:: SUPPLIED TEXT ::
────────
Pashupati Temple is is one of the most important and world renowned Hindu temple stand on the banks of Bagmati River , between the airport and Boudha. This Shiva temple on the subcontinent draws numerous devotees, sadhus and holy men from all around the world. Lord Shiva is known as the destroyer and creator of the Hindu religion and appears on many forms. Although Shiva is often bloodthirsty god, no animal sacrifices are made here. Outside the temple you will see numerous people selling flowers, incense and other offering materials. In-front of the temple there is a bull known as Nandi facing towards the temple. Only Hindus are allowed to enter the temple and you are not allowed to take photographs of the Lord shiva inside the temple. Bagmati River Bank on the side of Pashupati, is also a popular place for cremation. Normally you see visitors taking videos and photographs around this place. Just beside this temple lies Guheyeshwari temple where you will seen Hindus removing their shoes before entering.
────────
:: DATA EXTRACT ::
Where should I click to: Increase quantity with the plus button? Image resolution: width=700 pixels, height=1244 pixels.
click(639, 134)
────────
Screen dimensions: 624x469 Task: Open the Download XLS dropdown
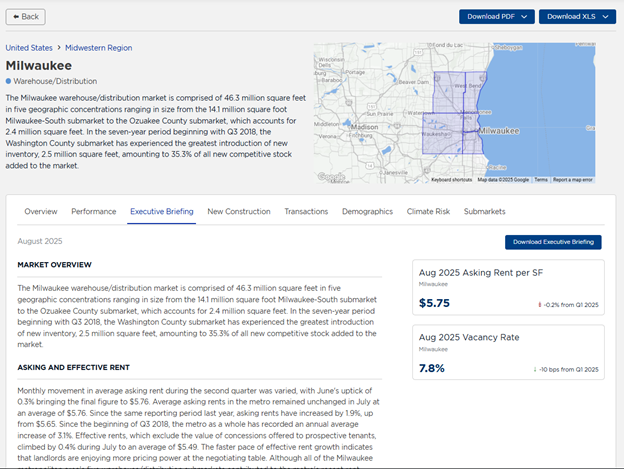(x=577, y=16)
────────
:: DIRECTIONS ::
State whether each statement agrees with the passage about Pashupati Temple, answering yes or no and quoting the exact words of the passage that decide it. 1. No animal sacrifices are made at the temple. 2. People of any religion may enter the temple. 3. The bull Nandi faces away from the temple. Rely only on the Pashupati Temple passage, not on the data.

:: ANSWER TO THE PROBLEM ::
1. Yes: "no animal sacrifices are made here"
2. No: "Only Hindus are allowed to enter the temple"
3. No: "a bull known as Nandi facing towards the temple"